### Goal
Format every line of the data below as a Markdown table with two columns, No. and Line, numbering the rows in order. Leave out blank lines.

=======

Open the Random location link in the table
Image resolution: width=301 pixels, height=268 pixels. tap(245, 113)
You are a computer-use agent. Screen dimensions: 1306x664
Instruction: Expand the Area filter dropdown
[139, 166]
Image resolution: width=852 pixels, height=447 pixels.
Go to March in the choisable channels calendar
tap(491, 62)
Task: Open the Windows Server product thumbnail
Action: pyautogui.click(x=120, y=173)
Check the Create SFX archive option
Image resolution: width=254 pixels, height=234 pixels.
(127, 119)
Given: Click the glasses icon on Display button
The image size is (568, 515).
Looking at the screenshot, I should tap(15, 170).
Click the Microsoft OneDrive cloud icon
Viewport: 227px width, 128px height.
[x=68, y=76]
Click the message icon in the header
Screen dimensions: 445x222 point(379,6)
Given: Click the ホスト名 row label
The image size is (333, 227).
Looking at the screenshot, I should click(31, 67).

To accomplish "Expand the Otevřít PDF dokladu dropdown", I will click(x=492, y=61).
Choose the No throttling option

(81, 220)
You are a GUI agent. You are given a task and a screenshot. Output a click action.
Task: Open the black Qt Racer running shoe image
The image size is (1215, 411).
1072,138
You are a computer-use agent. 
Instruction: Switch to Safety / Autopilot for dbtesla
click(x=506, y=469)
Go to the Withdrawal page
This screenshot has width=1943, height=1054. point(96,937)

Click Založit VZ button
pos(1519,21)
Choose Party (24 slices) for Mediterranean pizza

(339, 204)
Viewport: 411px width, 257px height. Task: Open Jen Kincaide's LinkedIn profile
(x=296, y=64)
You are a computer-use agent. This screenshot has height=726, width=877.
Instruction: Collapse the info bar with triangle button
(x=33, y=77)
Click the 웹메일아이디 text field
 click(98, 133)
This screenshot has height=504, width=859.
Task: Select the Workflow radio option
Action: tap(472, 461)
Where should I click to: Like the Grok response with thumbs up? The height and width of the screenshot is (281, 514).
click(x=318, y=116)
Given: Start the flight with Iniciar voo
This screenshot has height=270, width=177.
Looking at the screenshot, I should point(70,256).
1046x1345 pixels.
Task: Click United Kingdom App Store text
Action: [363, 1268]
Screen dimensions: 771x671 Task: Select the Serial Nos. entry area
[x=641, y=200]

=======

### Task result
| No. | Line |
|---|---|
| 1 | Open the Random location link in the table |
| 2 | Image resolution: width=301 pixels, height=268 pixels. tap(245, 113) |
| 3 | You are a computer-use agent. Screen dimensions: 1306x664 |
| 4 | Instruction: Expand the Area filter dropdown |
| 5 | [139, 166] |
| 6 | Image resolution: width=852 pixels, height=447 pixels. |
| 7 | Go to March in the choisable channels calendar |
| 8 | tap(491, 62) |
| 9 | Task: Open the Windows Server product thumbnail |
| 10 | Action: pyautogui.click(x=120, y=173) |
| 11 | Check the Create SFX archive option |
| 12 | Image resolution: width=254 pixels, height=234 pixels. |
| 13 | (127, 119) |
| 14 | Given: Click the glasses icon on Display button |
| 15 | The image size is (568, 515). |
| 16 | Looking at the screenshot, I should tap(15, 170). |
| 17 | Click the Microsoft OneDrive cloud icon |
| 18 | Viewport: 227px width, 128px height. |
| 19 | [x=68, y=76] |
| 20 | Click the message icon in the header |
| 21 | Screen dimensions: 445x222 point(379,6) |
| 22 | Given: Click the ホスト名 row label |
| 23 | The image size is (333, 227). |
| 24 | Looking at the screenshot, I should click(31, 67). |
| 25 | To accomplish "Expand the Otevřít PDF dokladu dropdown", I will click(x=492, y=61). |
| 26 | Choose the No throttling option |
| 27 | (81, 220) |
| 28 | You are a GUI agent. You are given a task and a screenshot. Output a click action. |
| 29 | Task: Open the black Qt Racer running shoe image |
| 30 | The image size is (1215, 411). |
| 31 | 1072,138 |
| 32 | You are a computer-use agent.  |
| 33 | Instruction: Switch to Safety / Autopilot for dbtesla |
| 34 | click(x=506, y=469) |
| 35 | Go to the Withdrawal page |
| 36 | This screenshot has width=1943, height=1054. point(96,937) |
| 37 | Click Založit VZ button |
| 38 | pos(1519,21) |
| 39 | Choose Party (24 slices) for Mediterranean pizza |
| 40 | (339, 204) |
| 41 | Viewport: 411px width, 257px height. Task: Open Jen Kincaide's LinkedIn profile |
| 42 | (x=296, y=64) |
| 43 | You are a computer-use agent. This screenshot has height=726, width=877. |
| 44 | Instruction: Collapse the info bar with triangle button |
| 45 | (x=33, y=77) |
| 46 | Click the 웹메일아이디 text field |
| 47 |  click(98, 133) |
| 48 | This screenshot has height=504, width=859. |
| 49 | Task: Select the Workflow radio option |
| 50 | Action: tap(472, 461) |
| 51 | Where should I click to: Like the Grok response with thumbs up? The height and width of the screenshot is (281, 514). |
| 52 | click(x=318, y=116) |
| 53 | Given: Start the flight with Iniciar voo |
| 54 | This screenshot has height=270, width=177. |
| 55 | Looking at the screenshot, I should point(70,256). |
| 56 | 1046x1345 pixels. |
| 57 | Task: Click United Kingdom App Store text |
| 58 | Action: [363, 1268] |
| 59 | Screen dimensions: 771x671 Task: Select the Serial Nos. entry area |
| 60 | [x=641, y=200] |